I am a very emotionally charged person, and so I realise that this has greatly affected how Emily's life has impacted on mine. I don't want to scare anyone who has found out that they are having a cleft baby, on the contrary, Emily has been such a blessing to me. She has taught me so much in the very short time she has been with us, and, I am sure, will continue to do so. I am infinitely aware of the strength and depth of character that these little angels are born with. One tends to associate thought and understanding with speech, and it is hard to fathom that someone who has not yet learnt to speak can think and understand, but, let me tell you, Emily sometimes understands more than I do. She can give me this look that says: 'See, I told you'. It is too precious.
There is also a wide network of help available with families who have children with cleft palates. I was not aware of this until recently. But I also like to be able to work out solutions so probably didn't look as hard as I could've to find them. Should anyone out there need this support, it is available through either the Red Cross Children's Hospital Speech Therapy Department or The Groote Schuur Hospital Speech Therapy Department.
The reason I have come across this resource now is that Emily has been struggling to pick up sufficient weight. We are now dealing with a wonderful Dietician (Katherine Megauw), who is helping us find a solution.
We also discovered in the last month that a cleft can often come hand in hand with other head growth development problems.
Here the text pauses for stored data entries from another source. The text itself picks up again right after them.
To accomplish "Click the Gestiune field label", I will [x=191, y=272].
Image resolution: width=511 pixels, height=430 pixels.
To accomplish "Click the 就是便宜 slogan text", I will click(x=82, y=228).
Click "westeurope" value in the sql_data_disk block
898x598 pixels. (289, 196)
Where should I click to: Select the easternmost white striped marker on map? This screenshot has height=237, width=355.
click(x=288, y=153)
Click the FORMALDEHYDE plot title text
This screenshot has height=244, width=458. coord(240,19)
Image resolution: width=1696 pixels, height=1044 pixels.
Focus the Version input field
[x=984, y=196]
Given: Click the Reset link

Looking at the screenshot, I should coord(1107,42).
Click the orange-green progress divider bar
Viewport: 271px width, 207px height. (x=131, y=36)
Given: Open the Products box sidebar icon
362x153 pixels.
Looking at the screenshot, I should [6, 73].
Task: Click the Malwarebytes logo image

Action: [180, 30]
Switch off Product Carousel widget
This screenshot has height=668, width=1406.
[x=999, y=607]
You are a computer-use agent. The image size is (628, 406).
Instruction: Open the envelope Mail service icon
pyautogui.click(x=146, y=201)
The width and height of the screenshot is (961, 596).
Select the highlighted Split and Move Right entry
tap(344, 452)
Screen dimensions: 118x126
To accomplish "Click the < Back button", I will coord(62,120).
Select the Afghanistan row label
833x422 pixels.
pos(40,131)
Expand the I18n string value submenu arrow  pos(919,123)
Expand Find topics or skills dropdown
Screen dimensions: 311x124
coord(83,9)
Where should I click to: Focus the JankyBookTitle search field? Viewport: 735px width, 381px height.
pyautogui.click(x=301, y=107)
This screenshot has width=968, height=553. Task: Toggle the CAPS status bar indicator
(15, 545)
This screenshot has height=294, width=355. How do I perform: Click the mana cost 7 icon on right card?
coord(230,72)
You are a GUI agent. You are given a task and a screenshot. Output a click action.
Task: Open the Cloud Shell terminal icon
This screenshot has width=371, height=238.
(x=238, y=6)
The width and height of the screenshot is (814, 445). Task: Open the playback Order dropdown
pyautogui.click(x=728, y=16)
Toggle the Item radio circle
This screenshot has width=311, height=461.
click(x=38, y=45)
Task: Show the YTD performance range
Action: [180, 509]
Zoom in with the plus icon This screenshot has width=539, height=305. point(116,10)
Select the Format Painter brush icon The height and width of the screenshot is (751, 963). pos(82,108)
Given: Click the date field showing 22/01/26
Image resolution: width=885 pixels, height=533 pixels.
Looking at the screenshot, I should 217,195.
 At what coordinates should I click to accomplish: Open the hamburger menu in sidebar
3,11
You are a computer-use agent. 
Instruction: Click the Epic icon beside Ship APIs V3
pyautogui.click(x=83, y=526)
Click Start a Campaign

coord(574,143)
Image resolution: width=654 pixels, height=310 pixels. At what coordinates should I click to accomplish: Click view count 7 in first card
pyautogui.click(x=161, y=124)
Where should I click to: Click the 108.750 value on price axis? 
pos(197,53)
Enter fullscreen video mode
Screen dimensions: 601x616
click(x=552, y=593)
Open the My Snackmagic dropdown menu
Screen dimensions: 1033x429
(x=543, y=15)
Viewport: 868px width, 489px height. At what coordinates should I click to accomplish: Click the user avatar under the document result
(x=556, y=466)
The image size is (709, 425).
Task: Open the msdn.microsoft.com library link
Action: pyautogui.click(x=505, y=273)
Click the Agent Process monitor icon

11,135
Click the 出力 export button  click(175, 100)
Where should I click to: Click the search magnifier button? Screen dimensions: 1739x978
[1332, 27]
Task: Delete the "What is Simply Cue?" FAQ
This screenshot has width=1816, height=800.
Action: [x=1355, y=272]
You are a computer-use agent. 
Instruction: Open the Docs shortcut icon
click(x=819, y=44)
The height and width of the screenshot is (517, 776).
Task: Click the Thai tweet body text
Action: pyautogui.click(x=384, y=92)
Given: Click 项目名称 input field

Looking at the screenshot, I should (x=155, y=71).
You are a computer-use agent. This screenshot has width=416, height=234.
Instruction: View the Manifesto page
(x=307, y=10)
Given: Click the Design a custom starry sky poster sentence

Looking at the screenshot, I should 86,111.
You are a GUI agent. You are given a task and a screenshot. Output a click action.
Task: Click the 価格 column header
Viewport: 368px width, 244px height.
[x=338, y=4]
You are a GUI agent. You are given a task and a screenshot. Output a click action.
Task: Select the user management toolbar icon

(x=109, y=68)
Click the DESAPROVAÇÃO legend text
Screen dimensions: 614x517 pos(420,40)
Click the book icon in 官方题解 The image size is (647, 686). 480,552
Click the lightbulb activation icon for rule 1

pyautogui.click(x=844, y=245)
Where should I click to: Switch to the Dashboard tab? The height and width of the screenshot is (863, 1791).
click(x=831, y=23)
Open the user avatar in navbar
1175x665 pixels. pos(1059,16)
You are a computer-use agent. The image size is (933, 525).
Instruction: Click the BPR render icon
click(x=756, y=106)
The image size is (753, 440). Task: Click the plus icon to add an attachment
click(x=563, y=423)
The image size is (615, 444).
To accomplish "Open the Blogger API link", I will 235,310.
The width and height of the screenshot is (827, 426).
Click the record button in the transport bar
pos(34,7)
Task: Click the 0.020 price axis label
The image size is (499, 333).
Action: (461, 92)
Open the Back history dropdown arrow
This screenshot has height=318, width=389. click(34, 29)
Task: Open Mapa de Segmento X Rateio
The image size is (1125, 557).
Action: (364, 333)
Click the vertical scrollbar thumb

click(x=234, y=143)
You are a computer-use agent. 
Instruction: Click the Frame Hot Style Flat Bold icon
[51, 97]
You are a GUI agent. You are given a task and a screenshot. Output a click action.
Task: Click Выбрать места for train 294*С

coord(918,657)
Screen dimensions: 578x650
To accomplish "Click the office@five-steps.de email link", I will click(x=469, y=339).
Our docs gave us a bit of a scare and sent us for a CT scan because they were concerned with the size and shape of Emily's head. I am happy to report that all is perfectly normal, here is a pic of the Beanie's (substantial) noggen:
|You can see how wide her cleft is.|
I wonder sometimes if Emily is going to shout at me when she is older for putting these pics onto the interweb... oh well, too late now...
Here are some more pics:
Going for a weigh in this week, so hold thumbs for a heavy baby!